▸ **Exercise directions**
Would you retype the lines from the one that holds "The height and width of the screenshot is (301, 868)." to the final line of the entries below, both ends included and exactly as written, but without pictures?

▸ **Stored items**
===
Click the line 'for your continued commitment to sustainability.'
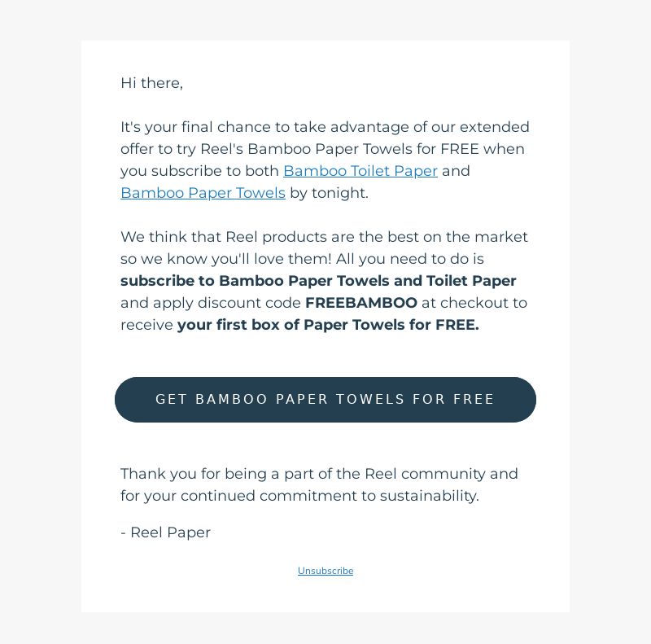Image resolution: width=651 pixels, height=644 pixels. click(x=299, y=496)
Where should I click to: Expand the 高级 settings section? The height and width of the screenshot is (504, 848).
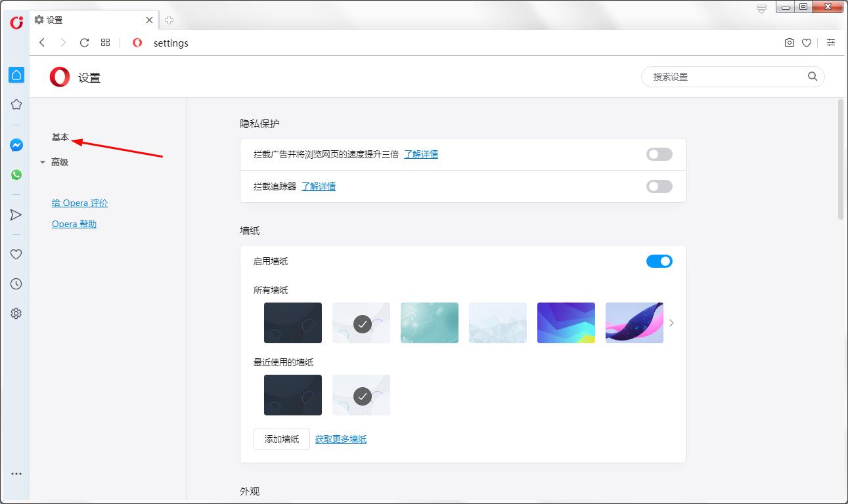click(58, 162)
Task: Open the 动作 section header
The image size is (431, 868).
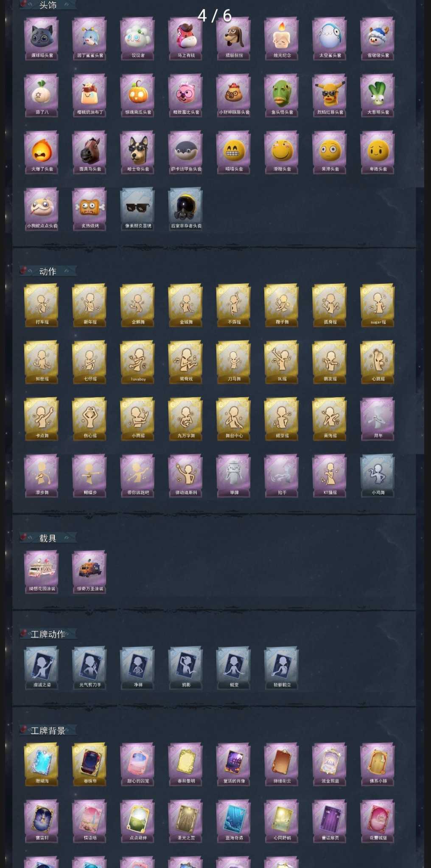Action: (x=48, y=271)
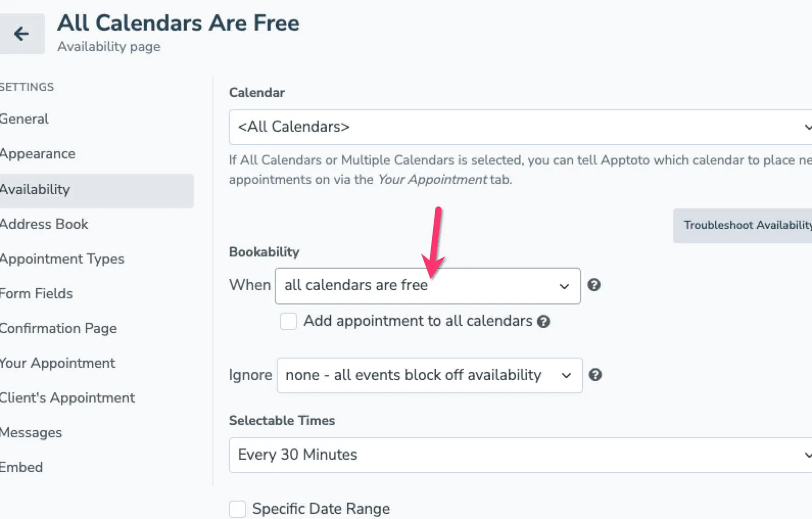
Task: Click the Troubleshoot Availability button
Action: (746, 225)
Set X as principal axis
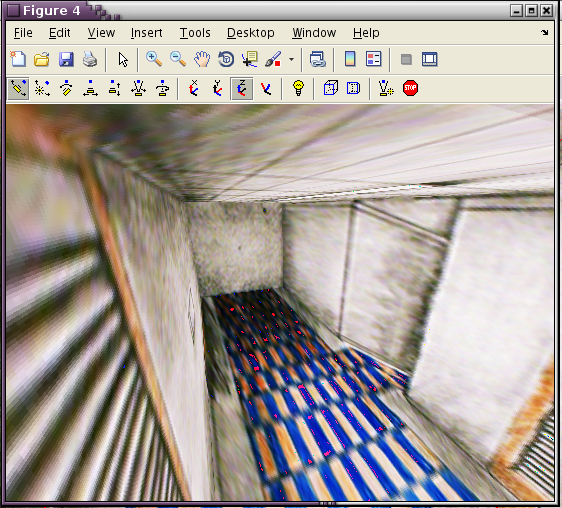 point(194,88)
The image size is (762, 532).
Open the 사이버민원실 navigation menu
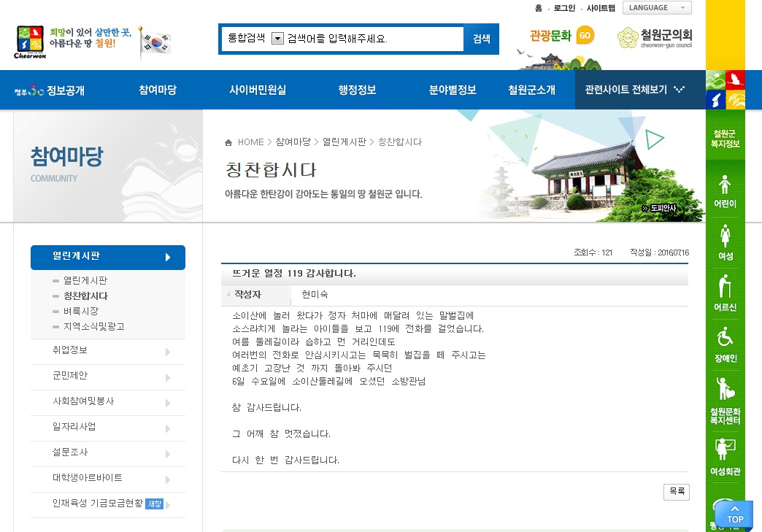(x=258, y=90)
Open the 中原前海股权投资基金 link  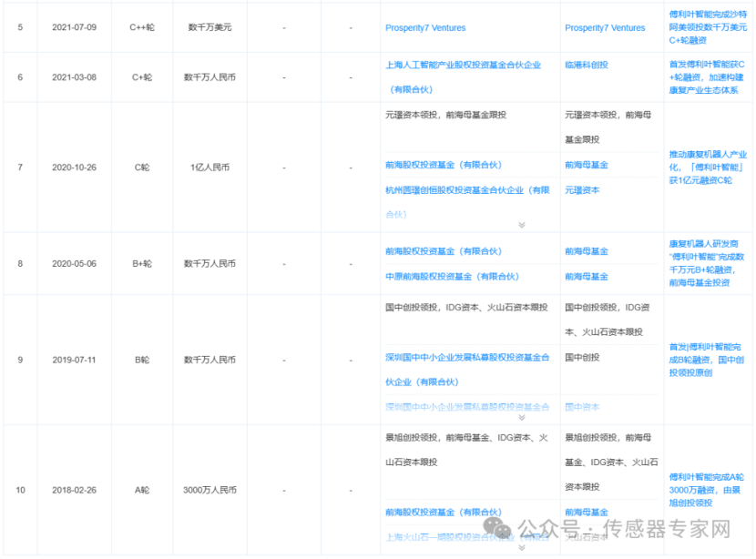pos(452,276)
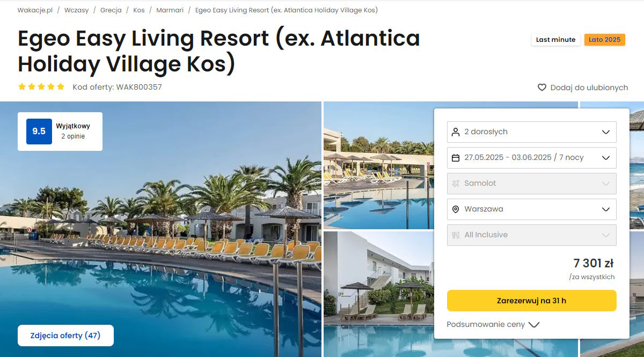The image size is (644, 357).
Task: Click the calendar icon in the date field
Action: coord(456,158)
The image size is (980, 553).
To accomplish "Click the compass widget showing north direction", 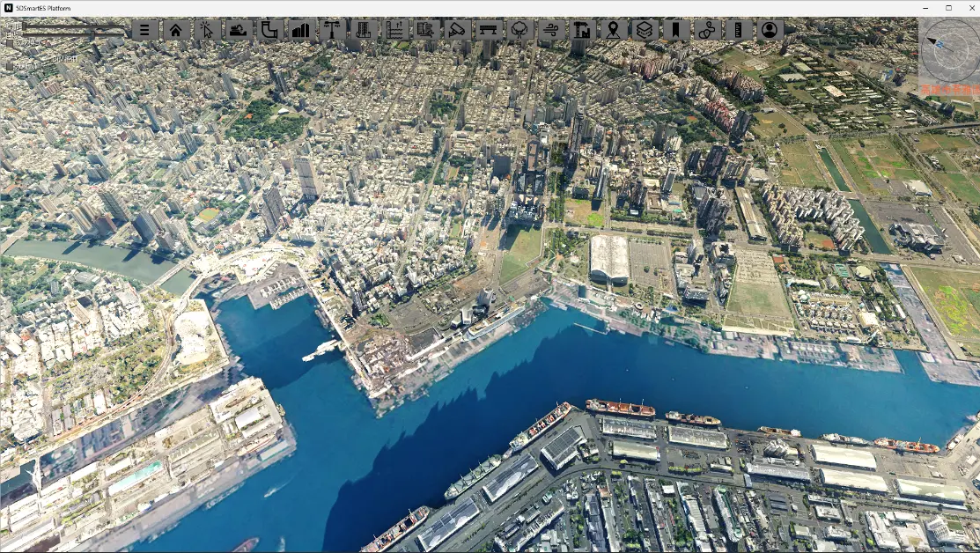I will pyautogui.click(x=949, y=50).
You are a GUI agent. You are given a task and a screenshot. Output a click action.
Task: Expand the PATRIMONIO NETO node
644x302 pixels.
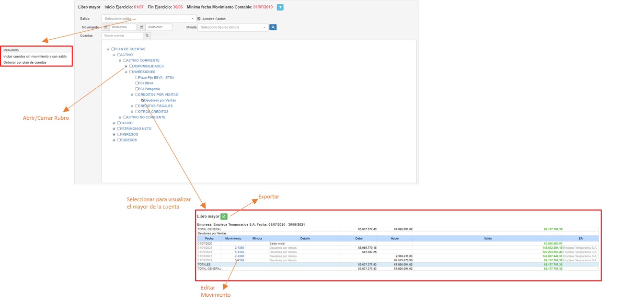[x=114, y=129]
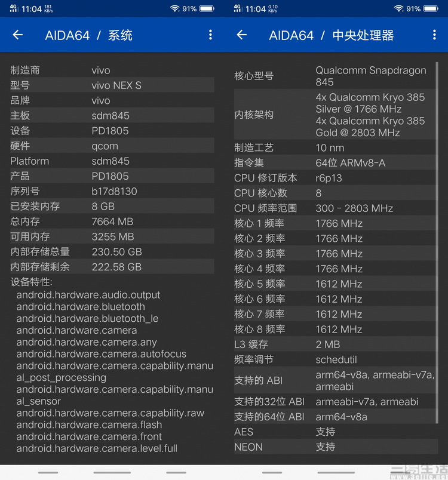Select the 序列号 b17d8130 row
Viewport: 448px width, 480px height.
[112, 191]
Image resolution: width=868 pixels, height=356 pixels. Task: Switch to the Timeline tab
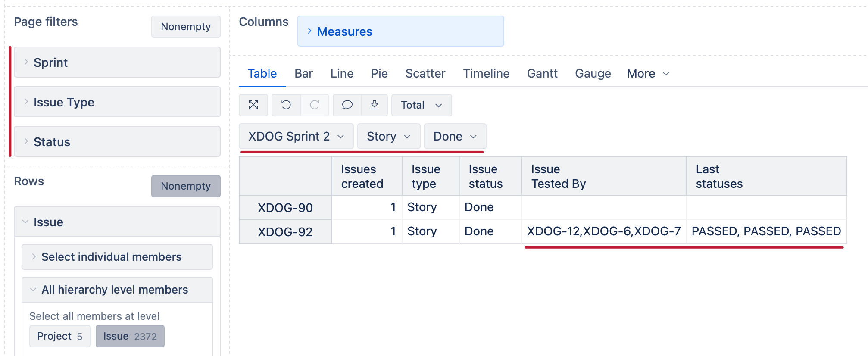coord(486,74)
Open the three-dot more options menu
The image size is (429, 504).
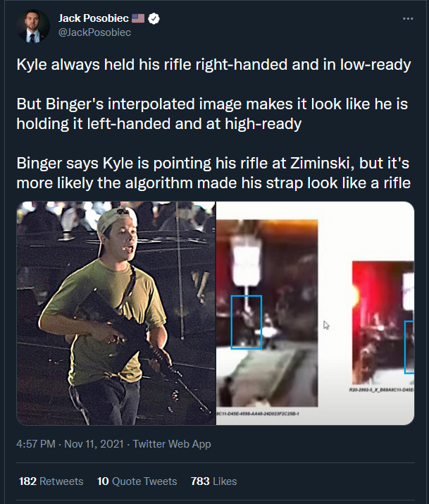click(x=408, y=18)
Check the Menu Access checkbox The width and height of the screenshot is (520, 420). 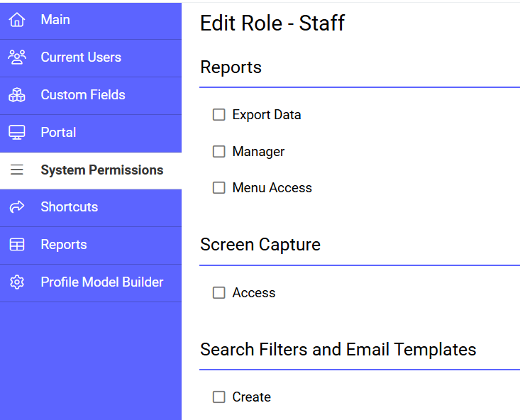219,188
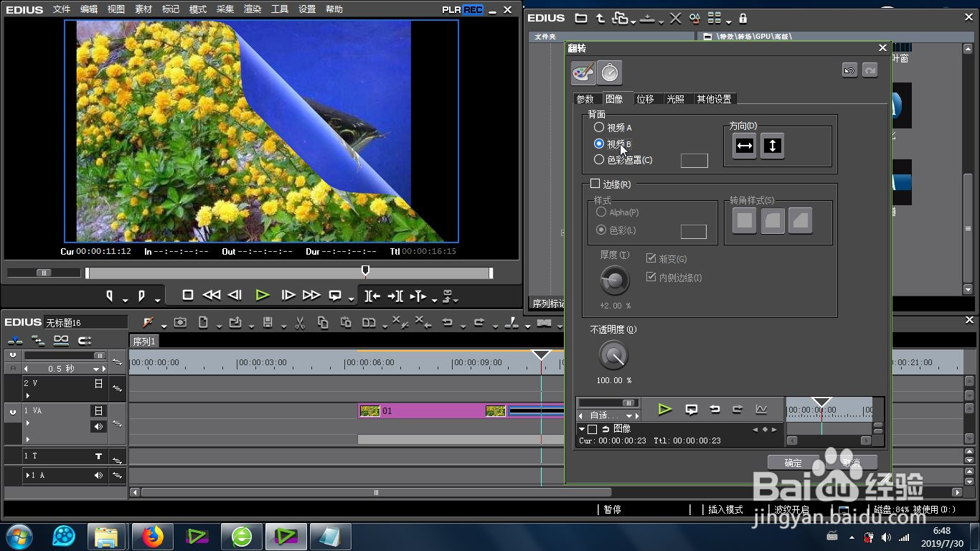Screen dimensions: 980x551
Task: Click the play button under preview monitor
Action: [x=263, y=295]
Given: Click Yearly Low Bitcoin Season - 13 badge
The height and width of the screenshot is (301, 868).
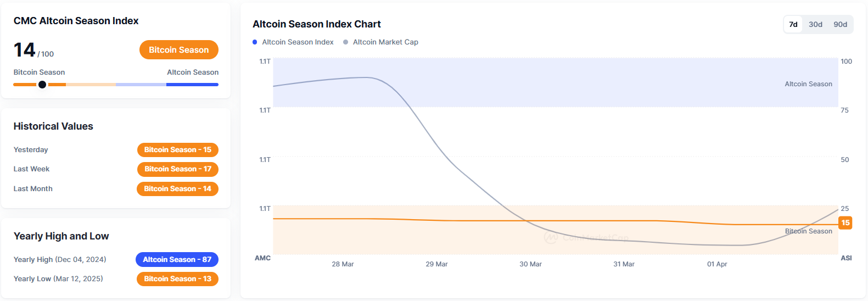Looking at the screenshot, I should [x=177, y=279].
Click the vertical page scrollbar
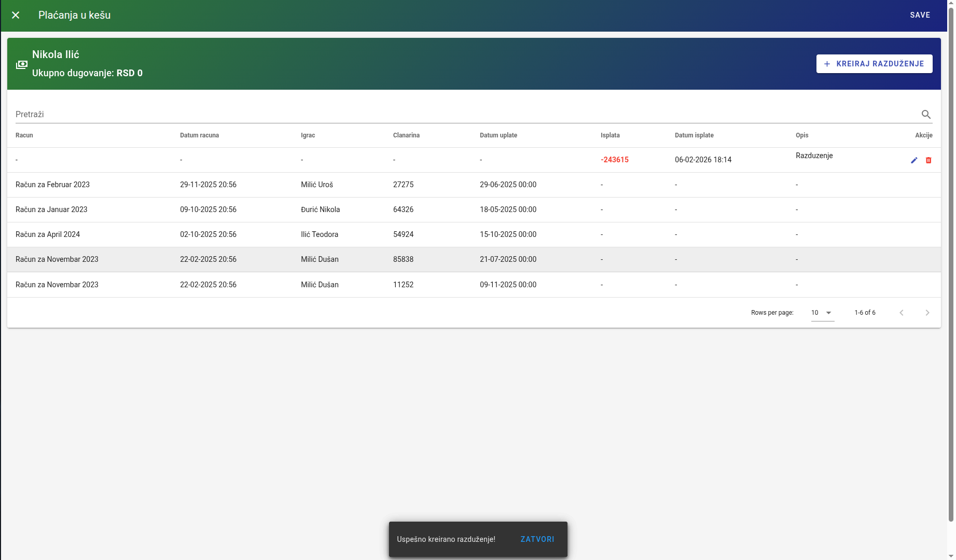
===
▸ **Problem solution**
The height and width of the screenshot is (301, 868).
Looking at the screenshot, I should [x=177, y=279].
Click the vertical page scrollbar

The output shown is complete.